We have shown that self-timed pipelines can achieve linear speedup with utilization close to 100%, under a wide variety of processing time distributions, even unbounded distributions. The variation in processing time is absorbed by bubbles, processors which are temporally idle. By introducing bubbles, the pipeline can operate at a rate which is closer to the average processing time than the worst-case.

The techniques presented here can also be applied to synchronous designs. The C-element ring can be used instead of a buffer chain to distribute clock pulses to each stage in a synchronous pipeline. Feedback between stages in the C-element protocol guarantees correct functioning independent of all delays; thus, this design does not suffer from the limitations of buffer chains described in Section 2. This approach combines the simplicity of synchronous design (for the individual stages) and the robustness of self-timed designs (for interstage timing). As this is a form of separate completion, the timing skew between stages must be kept small relative to the clock period.

## 8. Acknowledgements

We thank Ehran Cinlar, Claire Kenyon-Mathieu, and F. Miller Maley, whose comments have been helpful in deriving the results presented in this paper.

#### References

- 1. U. Frisch, B. Hasslacher, Y. Pomeau, "A Lattice Gas Automaton for the Navier-Stokes Equation," *Phys. Rev. Lett.*, vol. 56, no. 14, pp. 1505-1508, April 7, 1986.
- 2. S. D. Kugelmass, K. Steiglitz, "Design and Construction of LGM-1: a Lattice-Gas Machine with Linear Speedup," *Proc. 1988 Princeton Conference on Information Sciences and Systems*, Princeton, pp. 107-114, March 16-18, 1988.
- 3. C. L. Seitz, "System Timing" in *Introduction to VLSI Systems*, C. A. Mead and L. A. Conway, Addison-Wesley, 1980; pp. 245-258.
- 4. A. L. Fisher and H. T. Kung, "Synchronizing Large VLSI Processor Arrays," *IEEE Trans. on Computers*, vol. C-34, no. 8, pp. 734-740, Aug. 1985.

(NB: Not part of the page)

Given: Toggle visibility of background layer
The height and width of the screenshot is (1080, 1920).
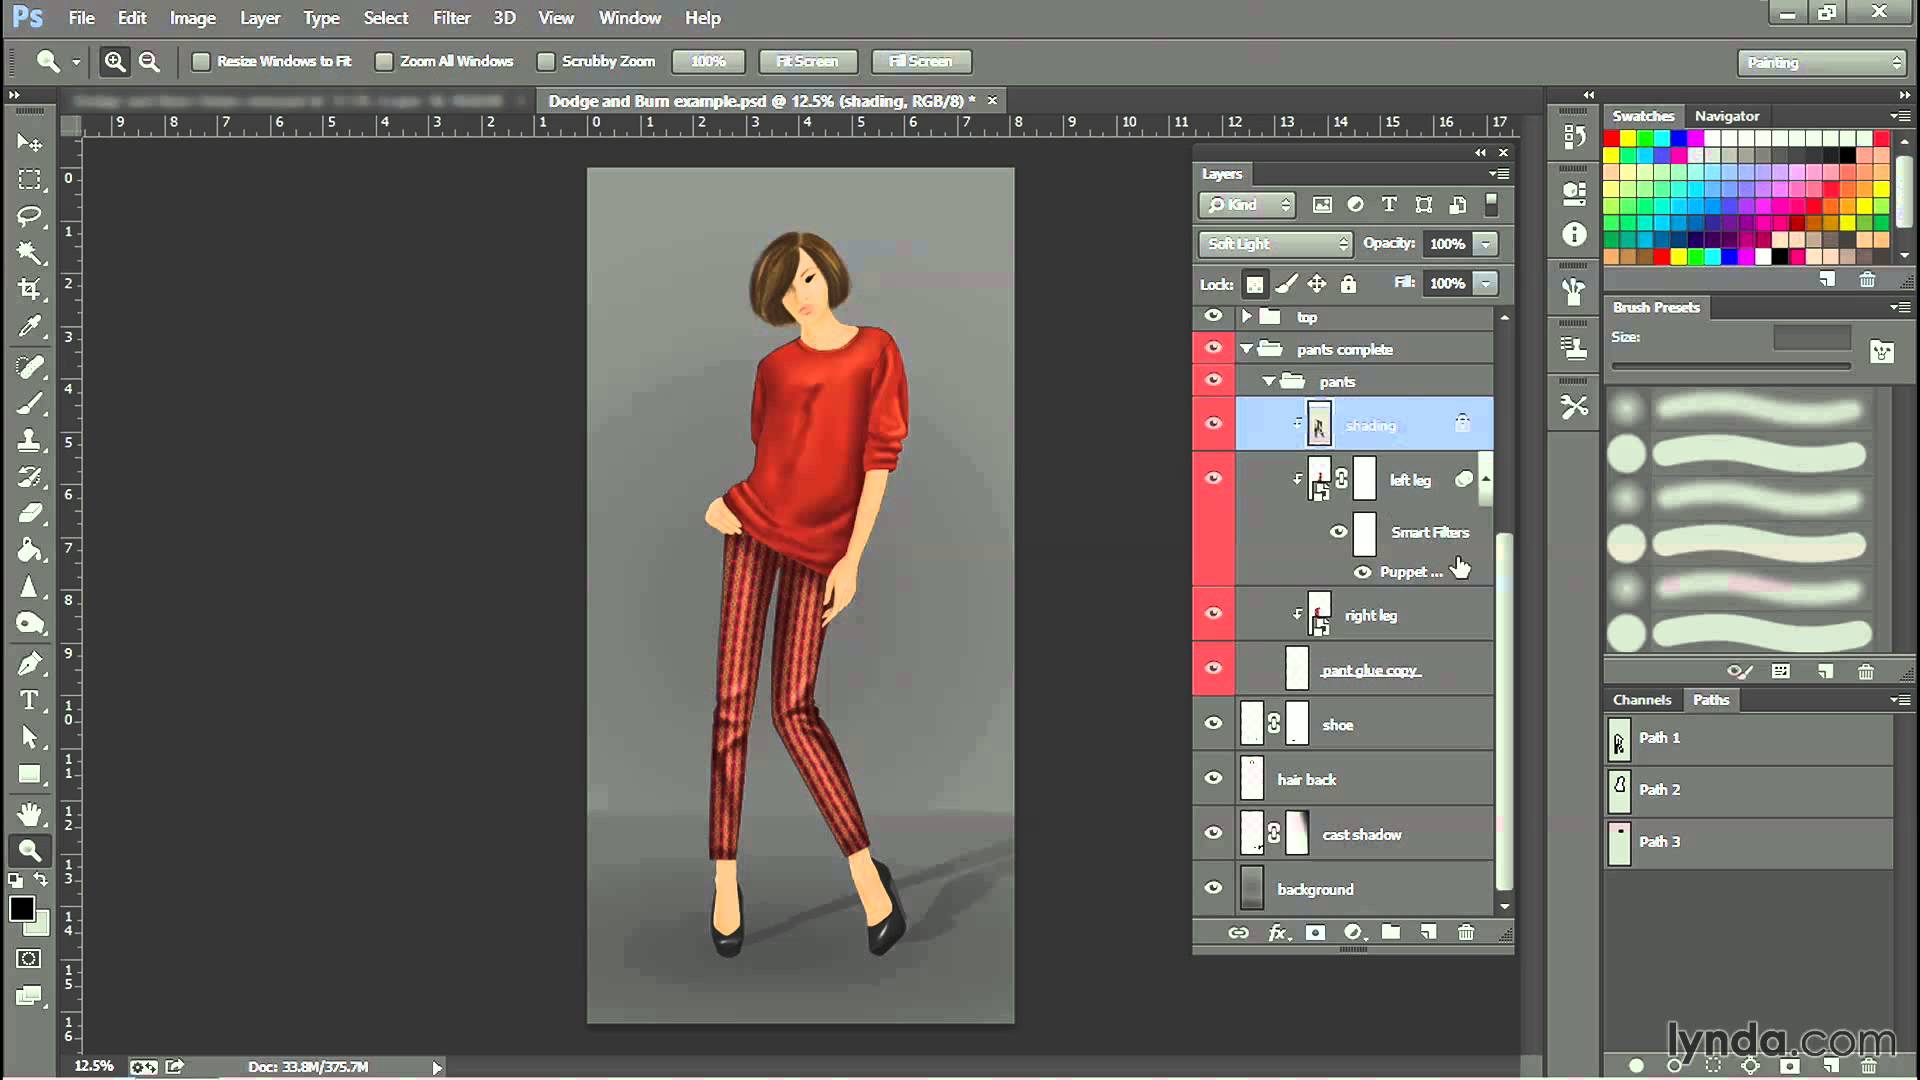Looking at the screenshot, I should point(1213,887).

- 5. M. R. Greenstreet, T. E. Williams and J. Staunstrup, "Self-Timed Iteration," VLSI '87: Proc. of the Int. Conf. on VLSI, Vancouver, Aug. 10-12, 1987.
- 6. R. E. Miller, Switching Theory, Wiley, New York, 1965.
- 7. A. O. Allen, *Probability, Statistics, and Queuing Theory, with Computer Science Applications*, Academic Press, 1978.
- 8. T.E. Williams, M. Horowitz, R.L. Alverson, and T.S. Yang, "A Self-Timed Chip for Division," *Proc. 1987 Stanford VLSI Conference*, Stanford, CA, pp. 75-95, MIT Press, 1987.